I love my writers’ group. I’ve probably said that so often, you’re sick of hearing about it. But I’m back to work on my mystery, and I finally read the first chapter to them on Wednesday. I’ve rewritten the stupid thing so often, I was happy with the content, but I’d lost all feel for it. And, as always, they let me know what worked and what didn’t.
When I start a book, I’m in plot and character mode, and I have to concentrate on description. I never get enough in there, so I have to go back and add it. Now, in our group, each person has their niche of what they nail best in critiques. Mary Lou is a whiz at word choice and hooks, adding backloading for each paragraph and the ends of chapters. Kathy Palm–a YA author–makes me think about emotions and description. There were a dozen people there on Wednesday, and each person gave me good feedback. I left my chapter at a happy place–a stupid thing for an author to do for the first chapter. You want a hook to encourage the reader to turn the page and read chapter two. So I fixed that.
On Thursday, I rewrote the entire thing, and it’s LOTS better than it was. Thanks to Scribes. It might even be good enough to survive the entire manuscript. I’m pretty happy with it. I admit, though, I go back over and over again to tinker with my first chapter, so it might change again.

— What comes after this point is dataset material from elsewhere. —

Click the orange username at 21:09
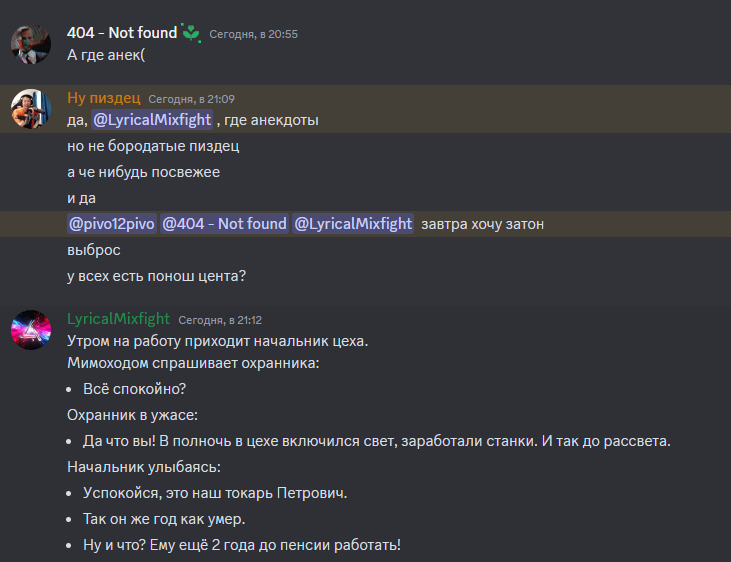This screenshot has height=562, width=731. (x=104, y=98)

The whole process made me think, though. Even when I read books, I tend to reread most of the first chapter again. What do I look for in them? Characters I care about. That’s probably as important to me as everything else. Sure, I need a hint of what the book’s problem is going to be, but I don’t mind slow starts. As long as I have a character I care about and a hint of where I’m going, I’ll keep reading.

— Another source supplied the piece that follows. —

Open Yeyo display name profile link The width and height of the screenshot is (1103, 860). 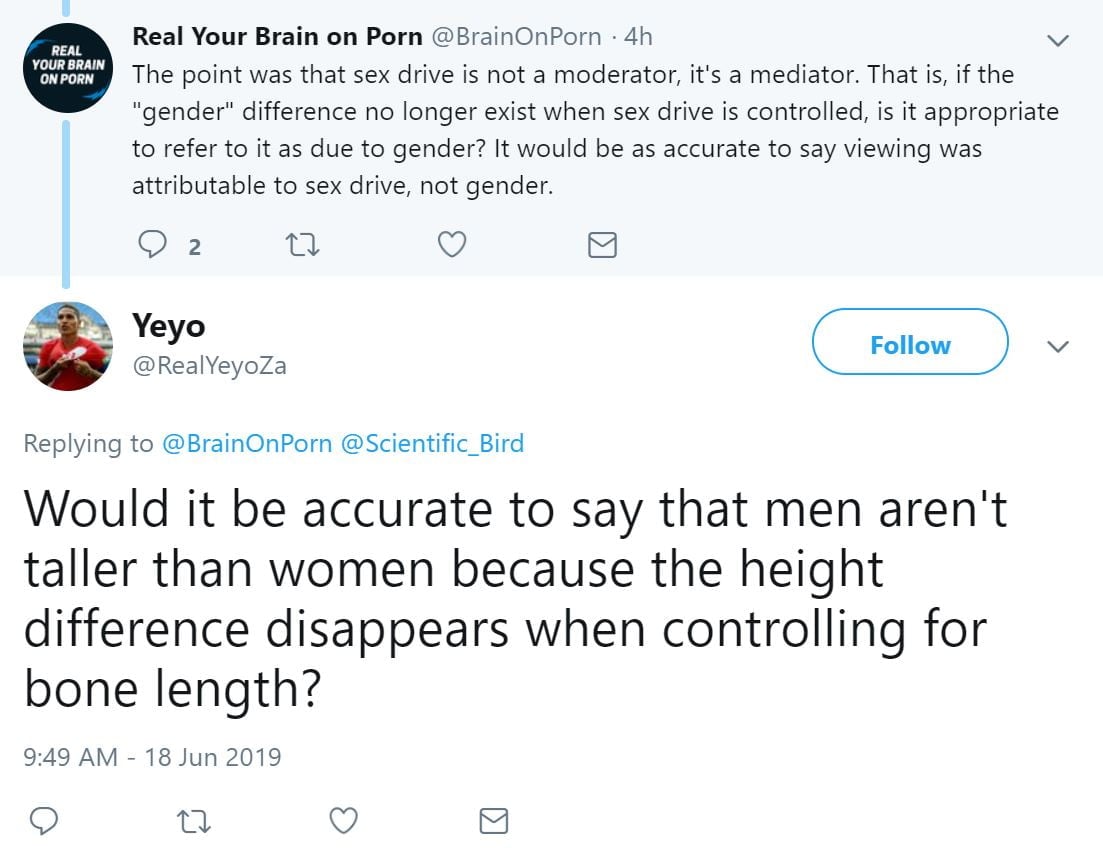[168, 326]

I just picked up two new authors to ME. Almost everyone else in the world has read John Grisham, but I’m not a fan of lawyer books, so I’ve avoided him. Except he’s been around long enough, I thought I might want to give him a try. So I picked up Sycamore Row and read the first few pages in the book store. Then I bought it. Why? I liked his writing style and his voice. Yes, he started–bam!–with an intriguing hanging. But that, in itself, wouldn’t hook me. It was his choice of characters that reeled me in.

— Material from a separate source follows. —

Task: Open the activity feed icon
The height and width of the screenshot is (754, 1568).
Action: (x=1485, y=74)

The other book I chose is a good, old, 1811 London mystery. with all of the fog and cobbled streets that go with that era–WHERE ANGELS FEAR by C. S. Harris. The book starts with a prologue–a beautiful, young woman walking into a trap, and you know she’s going to die. It brought back wonderful, fond memories of Martha Grimes’s pub mysteries and her fabulous prologues. I love them, but I kept going and read the first chapter of the book to see if I wanted to read more. This sounds cruel, but it’s easy to kill a person in a dramatic fashion. It’s harder to keep the rest of the book interesting. And I liked Harris’s main character so much, I started her book first and I’m waiting to give Grisham a go. (My daughter’s reading that book, though, and she’s loving it).
In both books, the first chapter ends wih a mesmerizing line. C. S. Harris ends with He’d promised Melanie he wouldn’t kill her husband. But she hadn’t said anything about not making the bastard suffer.
The other thing that intrigues me in a first chapter, I have to admit, is the setting. It can be mundane, as long as it offers something a little unusual. For Harris’s book, she says, “She blamed the fog. She wasn’t normally this nervous. This afraid.” A great hook. But Jenna Bennett sets her Savannah Martin series in Nashville, Tennessee and makes her small town of Sweetwater, an hour away, sound intriguing because she grew up there and knows almost everyone. The setting becomes personal.
For my chapter, I tried to include a great main character, some interesting side characters, a Midwest setting, and a story question that would pull you in. And some humor. What hooks you when you pick up a book?
It’s cold in Indiana. I hope you can hibernate as much as possible. Happy writing! And happy reading!